# [Görev gereksinimleri]
- A) Kars metnine göre kentin sokaklarında yürüyen biri, kentin hangi niteliklere ne denli sahip olduğunu görebilir? Hepsini sıralayın.
- B) Kars metni, kentin kendi kaderine terk edilmiş ve yalnızlaştırılmış olmasını hangi nedene bağlıyor ve bu nedeni ne kadar kesin bir dille sunuyor?

# [Alıştırma metni]
++++++++++++++++++++

Paylaş
Türkiye’nin en doğusunda olduğundan mıdır bilinmez, biraz kendi kaderine terk edilmiş yalnızlaştırılmış bir şehir Kars. Oysa ki bir zamanlar “Doğu’nun Paris’i olarak anılan kentin aslında ne denli estetik binalara, düzgün kent planına ve hassas ruha sahip olduğunu görmek için sokaklarında yürümeniz yeterli.
Bir demiryolunun bir trenin bir şehrin kaderini nasıl değiştirdiğinin son öyküsüdür aslında Kars’ta doğu ekspresi ile yaşanan turizm hareketliği. Son yıllarda kış turizmi denilince ilk akla gelen şehirlerden olan Kars’ın turizm gelirleri virüs salgını döneminde yüzde 80 azaldı.

++++++++++++++++++++

# [Veri bölümü]
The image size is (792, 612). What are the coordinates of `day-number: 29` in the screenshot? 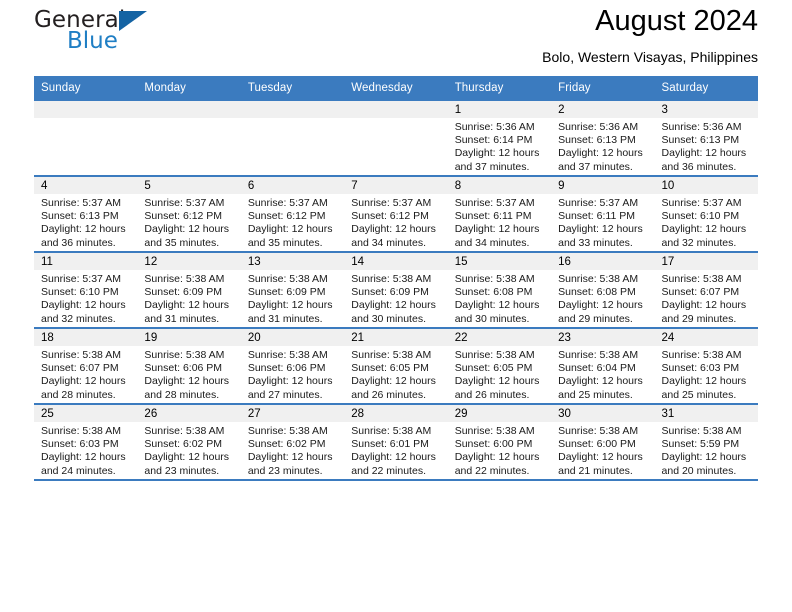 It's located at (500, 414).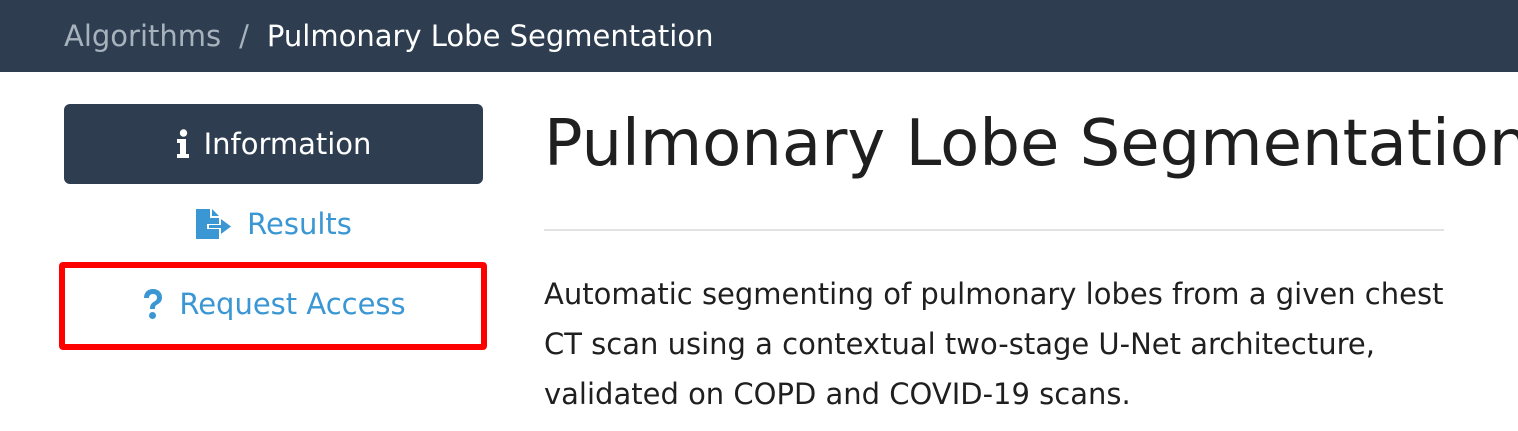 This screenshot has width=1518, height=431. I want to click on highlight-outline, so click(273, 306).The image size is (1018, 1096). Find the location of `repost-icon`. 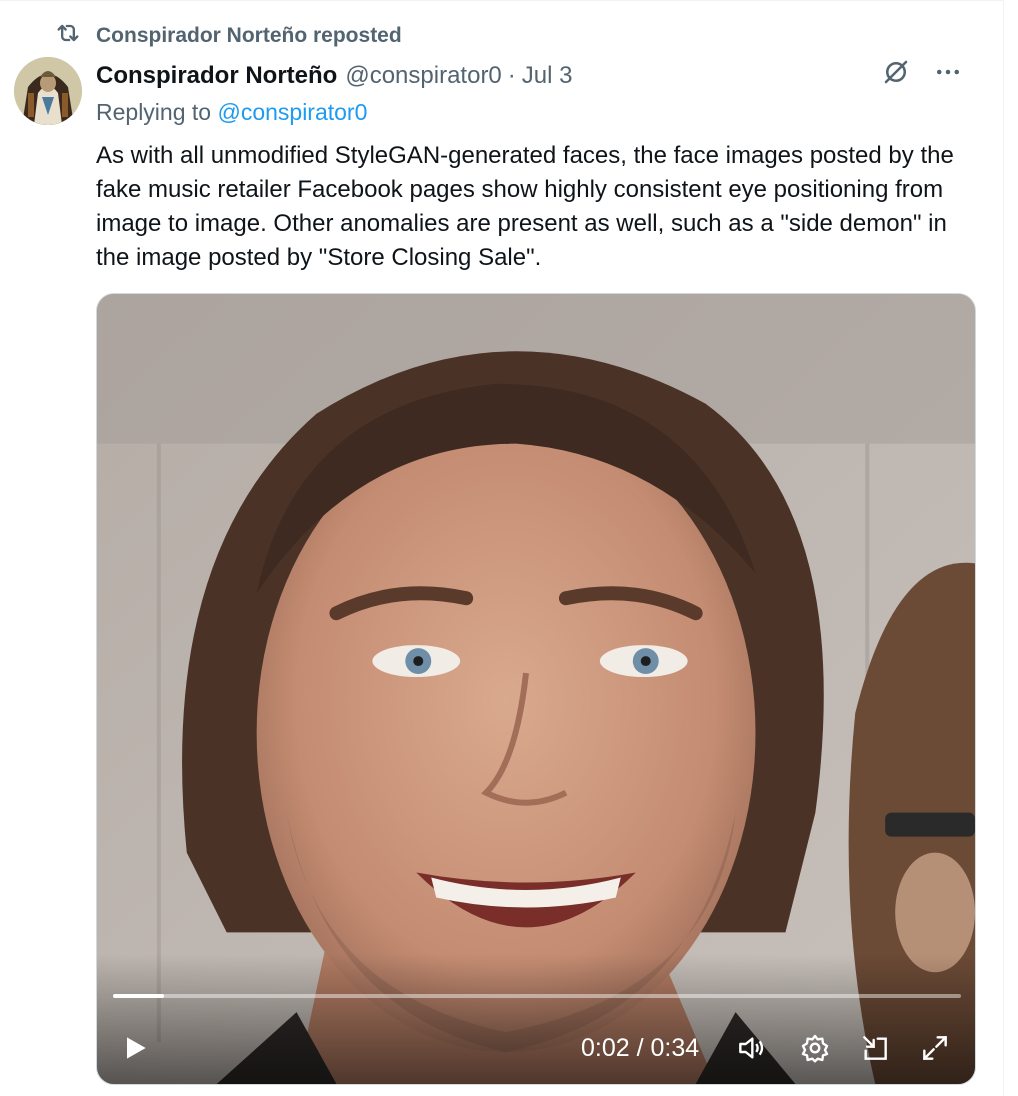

++++++++++++++++++++

# [Görev yanıtları]
- A) Estetik binalar, düzgün kent planı ve hassas ruh.

- B) Metin bunu Kars'ın Türkiye'nin en doğusunda olmasına bağlıyor. Ancak bu nedeni kesin bir yargı olarak değil, "bilinmez" diyerek bir olasılık olarak sunuyor.